Prosthetic devices and bone implants can either be made of resorbable or non-resorbable materials. In particular, current bone graft materials include autografts (bone material obtained from the patient), allografts (cadaver bone and bone material typically obtained from tissue banks); xenografts (bone materials from animals), and a variety of artificial or synthetic bone substitute materials. Such bone substitute materials include materials that are biocompatible with existing bone, tendon, cartilage and ligaments, and may comprise metals, ceramics, or composite materials. Although synthetic materials can be designed to have porous structures that can accommodate de-novo bone in-growth, they are generally considered inadequate as being non-osteoinductive.
The prior art has extracted growth factors from demineralized bone matrix (DBM) to be used as a surface coating or a putty to induce bone growth into implant materials. Demineralized bone matrix (DBM) is a well characterized osteoinductive resorbable material containing growth factors, osteogenic proteins and collagen, which has also been extracted from DBM to be used as a gel coating for implant materials. U.S. Patent Application No. 2003/0044445 discloses a DBM soluble extract of proteins that is dried, reconstituted and then mixed with demineralized bone particles to provide a bone filling material. However, there is no teaching of applying a DBM soluble extract to a porous synthetic implant material where the extract coats within the pores.

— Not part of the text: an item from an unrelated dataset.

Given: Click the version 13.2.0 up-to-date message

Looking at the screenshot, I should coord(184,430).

Alternatively, U.S. Pat. No. 6,576,249 discloses a method for preparing a bone gel and bone putty by dissolving DBM in water, allowing it to form a gel and mixing it with non-demineralized bone particles to form putty. The '249 patent does not disclose using this material as a coating. The presence of the bone particles in the material would prohibit it from coating the pores of a porous implant material.

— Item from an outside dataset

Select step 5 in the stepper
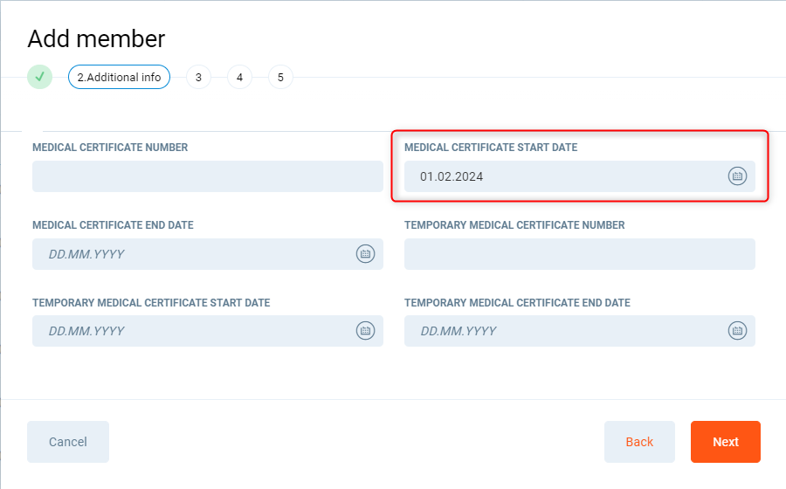Image resolution: width=786 pixels, height=489 pixels. click(x=280, y=77)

U.S. Pat. No. 6,376,573 discloses a porous ceramic implant material of coralline hydroxyapatite having a coating within the pores of the material. The coating however, is used to reinforce the implant material and not to promote bone growth. The coating therefore cannot fill the pores, but must only be on the walls of the pores. This is accomplished by adding the coating as a liquid and then catalyzing the conversion to a polymeric material in situ.
As can be seen, there is a need for a coating material for porous implants that promotes bone growth, allowing the integration of the implant within the patient. It would be desirable for the coating to comprise growth factors, including osteoinductive proteins to promote the bone growth.